CONSIGNE: Écrivez la suite de l'article sur la visite de Lula en Chine, en reprenant juste après sa dernière phrase.

BLOC DE TEXTE:
══════════

En Chine, Lula cherche une alliance stratégique

En visite en Chine, le président brésilien souhaite renforcer ses liens diplomatiques et économiques avec Pékin tout en réaffirmant la position du Brésil sur la scène internationale.

Le président Xi Jinping lors d'un événement bilatéral entre le Brésil et la Chine lors du sommet des BRICS à Brasilia, en novembre 2019. (Image : Ueslei Marcelino / Alamy)

Depuis sa réélection en octobre, Lula a souhaité réaffirmer le leadership régional du Brésil sur les enjeux politiques, environnementaux et commerciaux, mais aussi son rôle de représentant des pays du Sud sur la scène internationale. La visite officielle du président brésilien en Chine, du 11 au 15 avril, doit lui permettre d’asseoir un peu plus cette autorité.

La guerre en Ukraine est un des sujets qui sera abordé entre Lula et Xi Jinping. Sur ce point, les deux chefs d’Etat affichent une vision commune. Malgré les appels du pied de Washington et de l’Europe pour que le Brésil s’engage clairement en faveur de l’Ukraine, Lula n’a pas souhaité s’aligner sur cette position. Tout en condamnant l’agression russe, il défend une stratégie alternative de résolution du conflit qui consisterait à négocier un terrain d’entente entre les deux pays. Une position partagée par de nombreux pays du Sud ainsi que par la Chine. Cette solution est cependant controversée puisqu’elle insinue que l’Ukraine devrait accepter la perte d’une partie de son territoire pour obtenir un accord de paix. Après un contact récent avec Vladimir Poutine, la diplomatie brésilienne souhaiterait concrétiser cette initiative et l’appui de la Chine pourrait être déterminant.

Lula et Xi Jinping souhaitent également profiter de cette visite pour repenser les contours de l’alliance BRICS (Brésil, Russie, Inde, Chine et Afrique du Sud), affaiblie par l’agression russe en Ukraine. Les deux dirigeants veulent renforcer cette initiative comme une alternative au modèle occidental et pourraient évoquer l’élargissement de ce groupe de pays, déjà mentionné à l’automne dernier. De plus, la visite de Lula est l’opportunité pour Pékin de montrer qu’après presque trois ans d’isolation due au Covid-19, le pays est prêt à reprendre un leadership parmi les pays en développement, avec à ses côtés le Brésil comme porte-parole du “Sud global”.

══════════

DONNÉES ÉTUDIÉES:

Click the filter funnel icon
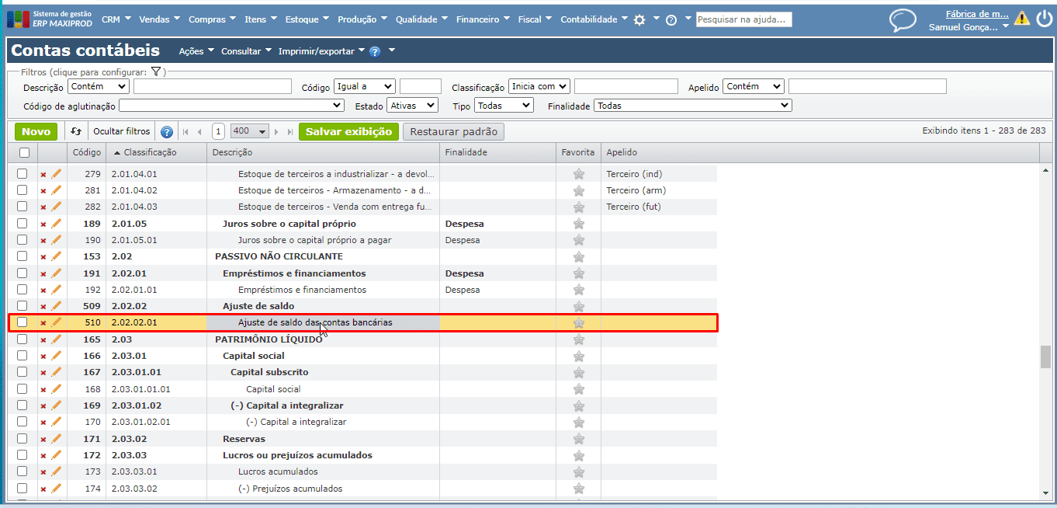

══════════

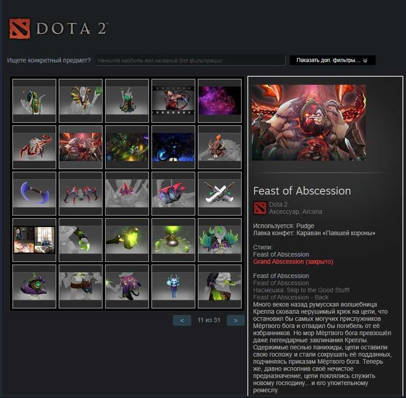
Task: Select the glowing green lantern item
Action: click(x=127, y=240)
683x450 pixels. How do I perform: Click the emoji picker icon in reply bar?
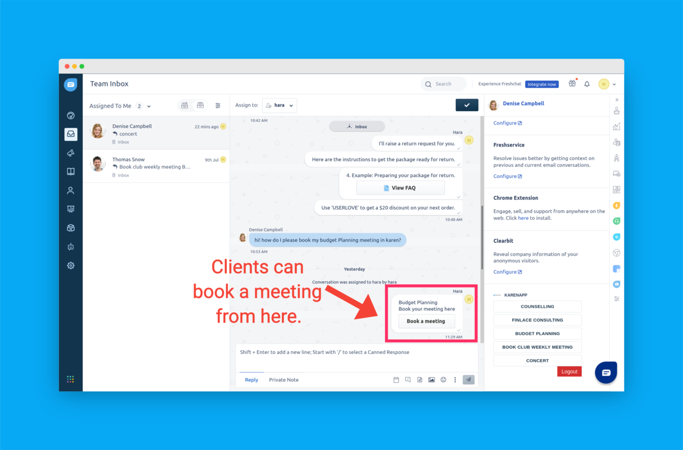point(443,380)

══════════

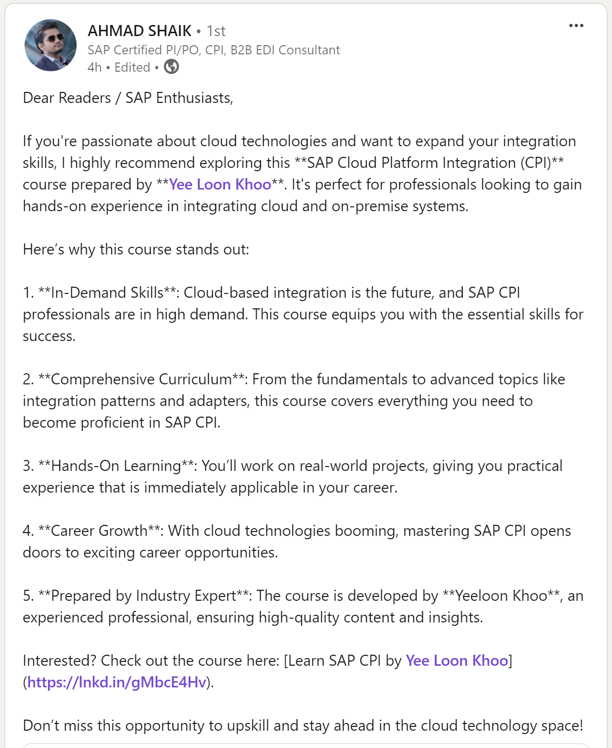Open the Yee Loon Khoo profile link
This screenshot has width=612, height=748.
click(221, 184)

══════════

RÉPONSE ATTENDUE:
Depuis une vingtaine d’années, la Chine et le Brésil ont développé des relations commerciales significatives. La Chine est devenu le principal partenaire commercial du Brésil depuis 2009 et représente aujourd’hui 30% des exportations brésiliennes, principalement des matières premières et agricoles : minerai de fer, pétrole, soja, viande bovine et poulet). Là aussi les deux pays cherchent à diversifier leur coopération, notamment dans les secteurs de l'aérospatiale, de l'énergie, de l'agriculture et des infrastructures. Une vingtaine d’accords commerciaux ont déjà été négociés en amont de la visite de Lula et le président brésilien, qui est accompagné d’une délégation de 200 chefs d’entreprises, pourrait également conclure la vente de 20 avions Embraer à une compagnie aérienne chinoise. De leur côté, les entreprises technologiques chinoises comme Huawei et ZTE s’intéressent de plus en plus au marché brésilien alors que leur accès aux marchés américain et européen est soumis à des sanctions ou d’importantes taxes. La relation entre Pékin et Brasilia pourrait aller encore plus loin si le Brésil venait à accepter d’intégrer l’initiative globale des “Nouvelles routes de la soie” de la Chine.

Le Brésil a une belle relation avec la Chine. Ensemble, nous faisons partie des BRICS. C'est notre principal partenaire commercial. Et nous allons essayer de vendre plus de choses que nous produisons pour eux. Renforçons cette relation.

Compte Twitter de Lula, 11 avril 2023

Signe du rapprochement des deux pays, la Chine et le Brésil ont conclu un accord fin mars pour commercer dans leurs monnaies locales et non plus en dollars américains. Les échanges commerciaux se feront donc en reais ou en yuans. Une décision qui devrait faciliter le commerce entre les deux pays. La Chine a déjà signé des accords similaires avec la Russie, l’Arabie Saoudite et le Japon. Certains observateurs se demandent s’il ne s’agit pas d’un pas de plus vers la création d’une monnaie unique pour les pays membres des BRICS.

La visite de Lula à Pékin pourrait donc s’avérer décisive pour l’avenir des relations entre les deux pays mais aussi pour leur place sur la scène internationale. Le Brésil et la Chine ont l’opportunité de bâtir une alternative concrète au modèle occidental.